• [PROBLEM STATEMENT] Reproduce every one of the entries below verbatim, line for line and in their original order.
start
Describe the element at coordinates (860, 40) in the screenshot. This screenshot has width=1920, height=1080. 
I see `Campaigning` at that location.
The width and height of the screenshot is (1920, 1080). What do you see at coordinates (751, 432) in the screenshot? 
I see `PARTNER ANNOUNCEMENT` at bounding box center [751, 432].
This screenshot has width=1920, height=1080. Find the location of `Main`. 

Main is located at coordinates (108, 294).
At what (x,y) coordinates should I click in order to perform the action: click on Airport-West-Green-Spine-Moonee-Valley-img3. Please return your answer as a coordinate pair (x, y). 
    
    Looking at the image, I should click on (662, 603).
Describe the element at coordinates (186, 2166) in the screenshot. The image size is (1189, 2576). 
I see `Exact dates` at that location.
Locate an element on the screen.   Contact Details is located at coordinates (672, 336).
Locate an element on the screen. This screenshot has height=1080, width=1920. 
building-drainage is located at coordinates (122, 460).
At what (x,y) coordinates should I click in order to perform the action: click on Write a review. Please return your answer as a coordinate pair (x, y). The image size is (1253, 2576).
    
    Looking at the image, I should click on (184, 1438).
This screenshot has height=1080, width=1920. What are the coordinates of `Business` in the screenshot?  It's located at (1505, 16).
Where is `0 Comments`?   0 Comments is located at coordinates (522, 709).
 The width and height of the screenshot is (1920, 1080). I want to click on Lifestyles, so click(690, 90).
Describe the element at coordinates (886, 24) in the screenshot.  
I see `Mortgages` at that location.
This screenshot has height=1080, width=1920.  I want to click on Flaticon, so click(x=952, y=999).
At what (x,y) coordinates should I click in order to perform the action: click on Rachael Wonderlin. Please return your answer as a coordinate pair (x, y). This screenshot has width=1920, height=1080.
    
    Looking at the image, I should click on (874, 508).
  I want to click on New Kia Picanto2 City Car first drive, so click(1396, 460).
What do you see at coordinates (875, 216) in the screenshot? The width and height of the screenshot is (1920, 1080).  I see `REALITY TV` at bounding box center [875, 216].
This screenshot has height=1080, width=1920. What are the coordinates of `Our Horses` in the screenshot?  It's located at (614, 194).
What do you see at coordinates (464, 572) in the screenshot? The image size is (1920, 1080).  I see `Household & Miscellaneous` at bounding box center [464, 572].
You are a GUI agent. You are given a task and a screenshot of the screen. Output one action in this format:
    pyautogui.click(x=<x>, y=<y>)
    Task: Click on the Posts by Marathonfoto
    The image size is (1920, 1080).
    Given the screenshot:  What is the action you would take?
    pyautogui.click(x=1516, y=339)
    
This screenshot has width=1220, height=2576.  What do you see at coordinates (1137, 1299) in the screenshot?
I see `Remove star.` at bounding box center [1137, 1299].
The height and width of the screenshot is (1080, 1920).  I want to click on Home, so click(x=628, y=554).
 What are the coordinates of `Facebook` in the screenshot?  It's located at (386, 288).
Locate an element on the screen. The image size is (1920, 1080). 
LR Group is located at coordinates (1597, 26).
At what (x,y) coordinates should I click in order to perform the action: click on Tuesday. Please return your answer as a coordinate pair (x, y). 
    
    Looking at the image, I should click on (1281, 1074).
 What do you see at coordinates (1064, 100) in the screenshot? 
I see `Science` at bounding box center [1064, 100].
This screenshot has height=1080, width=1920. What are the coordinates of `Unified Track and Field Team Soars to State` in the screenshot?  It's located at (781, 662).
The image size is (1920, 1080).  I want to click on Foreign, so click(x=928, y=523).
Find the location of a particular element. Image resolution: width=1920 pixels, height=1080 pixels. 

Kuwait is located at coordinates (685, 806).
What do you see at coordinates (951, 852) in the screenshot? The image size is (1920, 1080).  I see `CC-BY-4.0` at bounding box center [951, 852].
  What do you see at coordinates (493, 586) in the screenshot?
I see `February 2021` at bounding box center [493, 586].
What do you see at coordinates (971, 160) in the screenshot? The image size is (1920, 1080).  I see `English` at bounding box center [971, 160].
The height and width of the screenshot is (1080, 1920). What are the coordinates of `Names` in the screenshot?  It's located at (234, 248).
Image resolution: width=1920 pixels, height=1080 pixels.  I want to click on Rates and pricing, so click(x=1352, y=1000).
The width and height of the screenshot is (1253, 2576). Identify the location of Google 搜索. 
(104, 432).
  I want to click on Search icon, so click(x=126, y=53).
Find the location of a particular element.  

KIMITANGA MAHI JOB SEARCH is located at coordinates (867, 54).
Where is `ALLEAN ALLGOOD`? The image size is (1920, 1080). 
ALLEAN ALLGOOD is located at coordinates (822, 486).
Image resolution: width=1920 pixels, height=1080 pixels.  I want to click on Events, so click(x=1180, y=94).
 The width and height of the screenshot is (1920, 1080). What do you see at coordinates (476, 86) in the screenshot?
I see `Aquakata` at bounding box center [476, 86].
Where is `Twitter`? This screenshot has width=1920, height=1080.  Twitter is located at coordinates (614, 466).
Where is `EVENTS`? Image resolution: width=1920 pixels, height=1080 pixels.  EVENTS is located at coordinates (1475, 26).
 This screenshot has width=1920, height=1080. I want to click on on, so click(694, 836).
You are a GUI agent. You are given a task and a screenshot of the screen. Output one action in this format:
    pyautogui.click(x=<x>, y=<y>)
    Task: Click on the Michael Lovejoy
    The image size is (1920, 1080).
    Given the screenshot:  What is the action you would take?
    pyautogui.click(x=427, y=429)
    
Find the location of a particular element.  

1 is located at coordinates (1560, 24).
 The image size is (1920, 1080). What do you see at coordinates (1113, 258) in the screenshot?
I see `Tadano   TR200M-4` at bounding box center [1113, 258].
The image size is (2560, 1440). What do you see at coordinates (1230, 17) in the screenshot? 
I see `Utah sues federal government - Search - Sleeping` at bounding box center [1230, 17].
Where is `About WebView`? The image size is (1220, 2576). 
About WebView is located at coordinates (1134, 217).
end
• [COMPLETED EXERCISE]
Describe the element at coordinates (860, 40) in the screenshot. This screenshot has width=1920, height=1080. 
I see `Campaigning` at that location.
The width and height of the screenshot is (1920, 1080). What do you see at coordinates (751, 432) in the screenshot? 
I see `PARTNER ANNOUNCEMENT` at bounding box center [751, 432].
This screenshot has width=1920, height=1080. Find the location of `Main`. 

Main is located at coordinates (108, 294).
At what (x,y) coordinates should I click in order to perform the action: click on Airport-West-Green-Spine-Moonee-Valley-img3. Please return your answer as a coordinate pair (x, y). 
    
    Looking at the image, I should click on (662, 603).
Describe the element at coordinates (186, 2166) in the screenshot. The image size is (1189, 2576). 
I see `Exact dates` at that location.
Locate an element on the screen.   Contact Details is located at coordinates (672, 336).
Locate an element on the screen. This screenshot has height=1080, width=1920. 
building-drainage is located at coordinates (122, 460).
At what (x,y) coordinates should I click in order to perform the action: click on Write a review. Please return your answer as a coordinate pair (x, y). The image size is (1253, 2576).
    
    Looking at the image, I should click on (184, 1438).
This screenshot has height=1080, width=1920. What are the coordinates of `Business` in the screenshot?  It's located at (1505, 16).
Where is `0 Comments`?   0 Comments is located at coordinates (522, 709).
 The width and height of the screenshot is (1920, 1080). I want to click on Lifestyles, so click(690, 90).
Describe the element at coordinates (886, 24) in the screenshot.  
I see `Mortgages` at that location.
This screenshot has height=1080, width=1920.  I want to click on Flaticon, so click(x=952, y=999).
At what (x,y) coordinates should I click in order to perform the action: click on Rachael Wonderlin. Please return your answer as a coordinate pair (x, y). This screenshot has width=1920, height=1080.
    
    Looking at the image, I should click on (874, 508).
  I want to click on New Kia Picanto2 City Car first drive, so click(1396, 460).
What do you see at coordinates (875, 216) in the screenshot? The width and height of the screenshot is (1920, 1080).  I see `REALITY TV` at bounding box center [875, 216].
This screenshot has height=1080, width=1920. What are the coordinates of `Our Horses` in the screenshot?  It's located at (614, 194).
What do you see at coordinates (464, 572) in the screenshot? The image size is (1920, 1080).  I see `Household & Miscellaneous` at bounding box center [464, 572].
You are a GUI agent. You are given a task and a screenshot of the screen. Output one action in this format:
    pyautogui.click(x=<x>, y=<y>)
    Task: Click on the Posts by Marathonfoto
    The image size is (1920, 1080).
    Given the screenshot:  What is the action you would take?
    pyautogui.click(x=1516, y=339)
    
This screenshot has width=1220, height=2576.  What do you see at coordinates (1137, 1299) in the screenshot?
I see `Remove star.` at bounding box center [1137, 1299].
The height and width of the screenshot is (1080, 1920).  I want to click on Home, so click(x=628, y=554).
 What are the coordinates of `Facebook` in the screenshot?  It's located at (386, 288).
Locate an element on the screen. The image size is (1920, 1080). 
LR Group is located at coordinates (1597, 26).
At what (x,y) coordinates should I click in order to perform the action: click on Tuesday. Please return your answer as a coordinate pair (x, y). 
    
    Looking at the image, I should click on (1281, 1074).
 What do you see at coordinates (1064, 100) in the screenshot? 
I see `Science` at bounding box center [1064, 100].
This screenshot has height=1080, width=1920. What are the coordinates of `Unified Track and Field Team Soars to State` in the screenshot?  It's located at (781, 662).
The image size is (1920, 1080).  I want to click on Foreign, so click(x=928, y=523).
Find the location of a particular element. Image resolution: width=1920 pixels, height=1080 pixels. 

Kuwait is located at coordinates (685, 806).
What do you see at coordinates (951, 852) in the screenshot? The image size is (1920, 1080).  I see `CC-BY-4.0` at bounding box center [951, 852].
  What do you see at coordinates (493, 586) in the screenshot?
I see `February 2021` at bounding box center [493, 586].
What do you see at coordinates (971, 160) in the screenshot? The image size is (1920, 1080).  I see `English` at bounding box center [971, 160].
The height and width of the screenshot is (1080, 1920). What are the coordinates of `Names` in the screenshot?  It's located at (234, 248).
Image resolution: width=1920 pixels, height=1080 pixels.  I want to click on Rates and pricing, so click(x=1352, y=1000).
The width and height of the screenshot is (1253, 2576). Identify the location of Google 搜索. 
(104, 432).
  I want to click on Search icon, so click(x=126, y=53).
Find the location of a particular element.  

KIMITANGA MAHI JOB SEARCH is located at coordinates (867, 54).
Where is `ALLEAN ALLGOOD`? The image size is (1920, 1080). 
ALLEAN ALLGOOD is located at coordinates (822, 486).
Image resolution: width=1920 pixels, height=1080 pixels.  I want to click on Events, so click(x=1180, y=94).
 The width and height of the screenshot is (1920, 1080). What do you see at coordinates (476, 86) in the screenshot?
I see `Aquakata` at bounding box center [476, 86].
Where is `Twitter`? This screenshot has width=1920, height=1080.  Twitter is located at coordinates (614, 466).
Where is `EVENTS`? Image resolution: width=1920 pixels, height=1080 pixels.  EVENTS is located at coordinates (1475, 26).
 This screenshot has width=1920, height=1080. I want to click on on, so click(694, 836).
You are a GUI agent. You are given a task and a screenshot of the screen. Output one action in this format:
    pyautogui.click(x=<x>, y=<y>)
    Task: Click on the Michael Lovejoy
    The image size is (1920, 1080).
    Given the screenshot:  What is the action you would take?
    pyautogui.click(x=427, y=429)
    
Find the location of a particular element.  

1 is located at coordinates (1560, 24).
 The image size is (1920, 1080). What do you see at coordinates (1113, 258) in the screenshot?
I see `Tadano   TR200M-4` at bounding box center [1113, 258].
The image size is (2560, 1440). What do you see at coordinates (1230, 17) in the screenshot? 
I see `Utah sues federal government - Search - Sleeping` at bounding box center [1230, 17].
Where is `About WebView`? The image size is (1220, 2576). 
About WebView is located at coordinates (1134, 217).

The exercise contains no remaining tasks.